Dr. Michael C. Rost, President, Health Care Medical Technology, Inc., said that the South Dakota state employee health plan has in place a disease management program for high-risk pregnancies and will have a cardiac disease management program starting soon. Last year 3,500 state employees took part in health screenings; this year it is hoped 7,000 employees will participate.

Mr. Dean Krogman, South Dakota Medical Association, provided the committee with information on a quality care management program and how it saves money. He also furnished information on South Dakota's ethical guidelines for physicians and the American Medical Association's ethical guidelines (Documents 13, 14, 15, and 16).

Dr. Jerry Walton, Medical Director of the Sioux Valley Health Plan, said that physicians prescribe a drug because it the best for the patient, not because of any influence from drug companies. Drug companies educate physicians on new drugs but doctors do not know the price of drugs. He said that drug samples are an important part of a practice. Drug company representatives must log in all samples and remove any that become outdated. Doctors record the patient's name and the drug name with the lot number in case of a recall. Most doctors use samples to test a drug's effectiveness for a patient. Some samples are given to indigents for the entire length of the prescription. He stated that disease management is a team approach and doctors need to be the leaders on the team.

Ms.
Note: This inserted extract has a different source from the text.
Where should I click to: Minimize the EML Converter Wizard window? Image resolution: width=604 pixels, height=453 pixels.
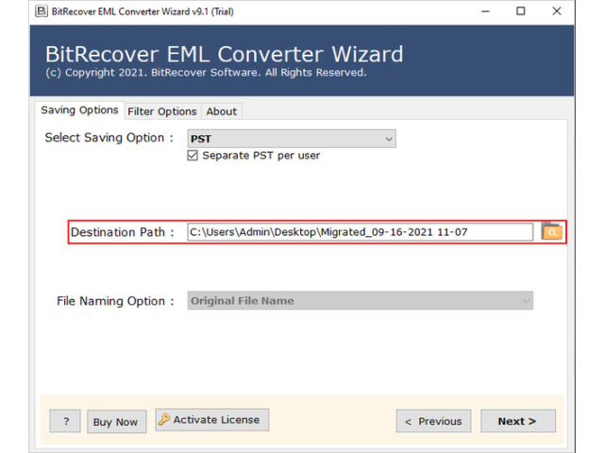tap(481, 11)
Lynn Thomas, Health Services Director for Sioux Valley Health Plan (SVHP), discussed disease management programs. Clinical physicians, nurses, and pharmacists work together in disease management programs to provide quality care for all patients. SVHP has management programs for diabetes, heart disease, migraines, adolescent health, healthy pregnancy, home health, and hypertension. She distributed a newsletter from the Health Plan Pharmacy and Therapeutics Committee (Document 17).

Committee Discussion

The committee suggested the following topics for discussion at the next meeting: any disease management programs offered by the Departments of Health and Social Services; utilizing, expanding, or streamlining the Rx Access program; the group or groups in need of assistance; and disparity in international prices of pharmaceutical drugs. In addition, Professor Stephen Schondelmeyer was suggested as a potential speaker at the next meeting.

Chair Heineman said the next meeting will be held in mid-September.

Representative Brown moved, seconded by Representative Kloucek, that the meeting adjourn. The motion carried on a voice vote.

Chair Heineman adjourned the meeting at 4:35 p.m.